Era of shaky job security for the CEO
Despite an economic recovery and improving stock market, a stark reality faces America's business elite: While the perks of sitting in a corner office are great, job security isn't one of them.
The surprise departure of Boeing's chief executive officer, a sudden shakeup at Delta Airlines, and a top-level tussle at the Walt Disney Co. over the future of CEO Michael Eisner are three current examples. But the trend runs wider, reflecting a heightened corporate focus on ethics and financial performance - and on the duty of directors to keep tabs on both.
The upshot: Although being CEO has never been easy, top executives today live more than ever with angst as well as high pay and "golden parachutes."
• Some 39 percent of all CEO turnover last year was involuntary (a firing or forced resignation), up from 25 percent in 2001, according to the consulting firm Booz Allen Hamilton (BAH). Some experts believe this year's number will be higher.
• Just in the past few business days, 14 US chief executives have departed, says John Challenger of the Chicago outplacement firm Challenger Gray & Christmas.
"The professional life of a large company's chief executive increasingly resembles that of the Hobbesian man: It is nasty, brutish, and short," notes a study by BAH, a major consulting firm, making reference to writings of a 17th century English social philosopher, Thomas Hobbes.
For years, it's been true that poor financial performance will cause a CEO ouster. But some experts see corporate boards increasing their performance-driven vigilance - and taking other matters into account.
Jeffrey Sonnenfeld, associate dean of the Yale School of Management, sees a new pattern where CEOs are turned out not just for overt misconduct or failing to boost the stock price, but also to maintain the firm's credibility.
That's the case, he says, in the recent departure of the New York Stock Exchange chief Richard Grasso, and of Boeing CEO Phil Condit's resignation this week. Disclosure of Mr. Grasso's $188 million pay package meant that a critical constituency, the exchange's members, lost faith in his leadership, and he had to resign.

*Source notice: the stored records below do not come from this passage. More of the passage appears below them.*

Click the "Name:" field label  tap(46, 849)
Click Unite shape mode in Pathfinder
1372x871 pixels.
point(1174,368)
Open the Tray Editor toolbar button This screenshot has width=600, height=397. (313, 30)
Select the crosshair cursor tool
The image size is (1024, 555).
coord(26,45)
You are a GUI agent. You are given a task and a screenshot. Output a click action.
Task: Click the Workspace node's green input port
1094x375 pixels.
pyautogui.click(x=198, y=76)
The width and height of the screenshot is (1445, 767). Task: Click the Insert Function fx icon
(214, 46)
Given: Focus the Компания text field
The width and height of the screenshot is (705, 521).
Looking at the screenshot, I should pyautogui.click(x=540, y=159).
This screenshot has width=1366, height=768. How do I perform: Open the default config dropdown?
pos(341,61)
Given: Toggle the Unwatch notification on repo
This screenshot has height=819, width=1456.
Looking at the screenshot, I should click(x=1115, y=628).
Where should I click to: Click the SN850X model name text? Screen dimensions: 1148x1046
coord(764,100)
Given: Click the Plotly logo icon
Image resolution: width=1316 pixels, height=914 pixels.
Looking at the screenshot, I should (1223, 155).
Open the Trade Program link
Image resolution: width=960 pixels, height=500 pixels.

"Nobody said Grasso did anything illegal," Sonnenfeld says. Nor were the conflict-of-interest charges that felled two other top Boeing executives leveled at Condit. But when "critical constituencies," such as Boeing's key customer - the US government - "lose faith in the leader, the boards are listening," he says.
This week, in the wake of the Boeing scandal, the Pentagon has postponed an unconventional deal with Boeing for air-refueling tankers - a costly deal that had stirred controversy.
Already, in the wake of scandals such as Enron and Tyco, boards face growing regulatory pressure to be "independent" from the management they oversee - even though top corporate officers usually have board seats. The relations between the top officers and the "outside" directors are less chummy than in the past.
At Disney, directors Roy E. Disney and Stanley Gold resigned this week in protest - saying that it's CEO Michael Eisner who should go, due to the firm's tumbling stock price and other perceived missteps.
Meanwhile, American Airlines avoided bankruptcy last spring by obtaining major wage concessions from its rank and file workers. But CEO Donald Carty had to resign before then after a bankruptcy-protected pension package and huge bonuses for its executives came to light. It was not illegal, but was not seen as fair dealing, Mr. Sonnenfeld notes.
William George, a former CEO of Medtronic Inc. and author of "Authentic Leadership," holds that a company needs new leadership about every 10 years to maintain vitality and stimulate fresh ideas. But with short tenures - now sometimes as low as three years - executives may focus too much on quarterly performance to please Wall Street's short-term shareholders, rather than focusing on serving customers and thereby long-term shareholders.
While many see the new boardroom culture as a positive enhancement of "accountability," some experts worry the trend could go too far. Boards may become too adversarial with CEOs, make executives scapegoats when unforeseen corporate difficulties arise, and put revolving doors on the executive suite.
"Inevitably, the pendulum of public pressure will swing from correction to perfection," observes the BAH study.
Last year, though, executives in financial services, industrial companies, and consumer staples enjoyed exceptionally low turnover rates, according to the BAH study. Many CEOs at telecommunications companies lost their offices.
Part of this year's turmoil may have a more positive, forward-looking cause, some experts say.
Mr. Challenger suspects that corporate boards, seeing an upturn in the economy and a changing business environment, are checking to see if their top executives are the right ones to capture the new opportunities.
"A number of forces are in play," says Allan Cohen, a leadership expert at Babson College in Wellesley, Mass. In addition to financial challenges and scandals, "CEO pay got way out of line relative to pay of others in the organization, and I think boards now feel they have to justify the high pay." So far, CEO pay has not been cut drastically, though huge gains from stock options have fallen, says Charles Peck, an expert at the Conference Board in New York. Indeed, nowadays most executives insist a "signing bonus" and a "golden parachute" to protec them financially if forced out.